BRIEF
Which lines below contain the word "computer"? Copy each of them.

***

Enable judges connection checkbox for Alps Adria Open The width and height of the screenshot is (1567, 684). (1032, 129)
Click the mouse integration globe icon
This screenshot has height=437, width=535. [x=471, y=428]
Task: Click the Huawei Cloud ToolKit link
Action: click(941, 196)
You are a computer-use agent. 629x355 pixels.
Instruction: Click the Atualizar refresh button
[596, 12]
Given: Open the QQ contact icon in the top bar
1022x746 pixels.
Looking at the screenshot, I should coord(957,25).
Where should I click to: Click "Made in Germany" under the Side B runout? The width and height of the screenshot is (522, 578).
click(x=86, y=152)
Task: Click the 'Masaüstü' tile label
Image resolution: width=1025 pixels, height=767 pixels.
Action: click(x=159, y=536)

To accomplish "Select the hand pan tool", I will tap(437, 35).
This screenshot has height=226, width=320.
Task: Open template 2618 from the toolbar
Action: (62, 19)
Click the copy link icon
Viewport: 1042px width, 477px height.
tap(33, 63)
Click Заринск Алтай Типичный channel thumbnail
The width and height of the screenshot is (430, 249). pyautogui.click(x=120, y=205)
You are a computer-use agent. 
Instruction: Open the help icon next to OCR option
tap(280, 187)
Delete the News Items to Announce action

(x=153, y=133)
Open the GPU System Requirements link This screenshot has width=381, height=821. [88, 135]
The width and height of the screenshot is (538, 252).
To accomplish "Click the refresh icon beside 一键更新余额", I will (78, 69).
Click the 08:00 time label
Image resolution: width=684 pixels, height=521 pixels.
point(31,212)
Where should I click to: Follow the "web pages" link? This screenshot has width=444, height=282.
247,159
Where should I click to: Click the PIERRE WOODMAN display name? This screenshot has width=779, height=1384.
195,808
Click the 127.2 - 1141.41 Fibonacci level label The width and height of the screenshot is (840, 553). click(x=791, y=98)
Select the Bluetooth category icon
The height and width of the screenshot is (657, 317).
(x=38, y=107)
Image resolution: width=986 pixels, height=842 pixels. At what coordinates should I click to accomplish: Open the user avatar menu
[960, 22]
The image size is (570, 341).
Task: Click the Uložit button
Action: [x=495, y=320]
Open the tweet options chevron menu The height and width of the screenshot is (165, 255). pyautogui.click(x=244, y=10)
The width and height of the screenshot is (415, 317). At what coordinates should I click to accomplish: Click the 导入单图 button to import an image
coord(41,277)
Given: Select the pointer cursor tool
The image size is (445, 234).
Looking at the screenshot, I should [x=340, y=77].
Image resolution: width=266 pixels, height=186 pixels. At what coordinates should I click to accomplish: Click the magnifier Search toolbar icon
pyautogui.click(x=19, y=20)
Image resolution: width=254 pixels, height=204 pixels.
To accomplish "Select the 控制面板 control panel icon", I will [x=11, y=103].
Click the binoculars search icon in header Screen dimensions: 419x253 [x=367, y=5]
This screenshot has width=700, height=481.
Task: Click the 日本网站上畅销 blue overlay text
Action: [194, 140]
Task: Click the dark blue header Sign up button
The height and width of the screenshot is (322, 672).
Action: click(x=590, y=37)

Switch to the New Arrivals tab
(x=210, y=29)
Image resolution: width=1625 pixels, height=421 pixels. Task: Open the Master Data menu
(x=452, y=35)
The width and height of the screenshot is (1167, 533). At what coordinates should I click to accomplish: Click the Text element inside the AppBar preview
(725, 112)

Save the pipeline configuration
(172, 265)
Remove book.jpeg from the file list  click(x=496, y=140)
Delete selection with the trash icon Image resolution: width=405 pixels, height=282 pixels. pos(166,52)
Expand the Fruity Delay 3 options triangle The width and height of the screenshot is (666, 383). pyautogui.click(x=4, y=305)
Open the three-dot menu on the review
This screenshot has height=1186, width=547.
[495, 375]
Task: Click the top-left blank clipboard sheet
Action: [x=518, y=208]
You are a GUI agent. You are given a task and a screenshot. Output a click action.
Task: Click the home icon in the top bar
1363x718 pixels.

***

EXERCISE RESPONSE
You are a computer-use agent. 629x355 pixels.
You are a computer-use agent. 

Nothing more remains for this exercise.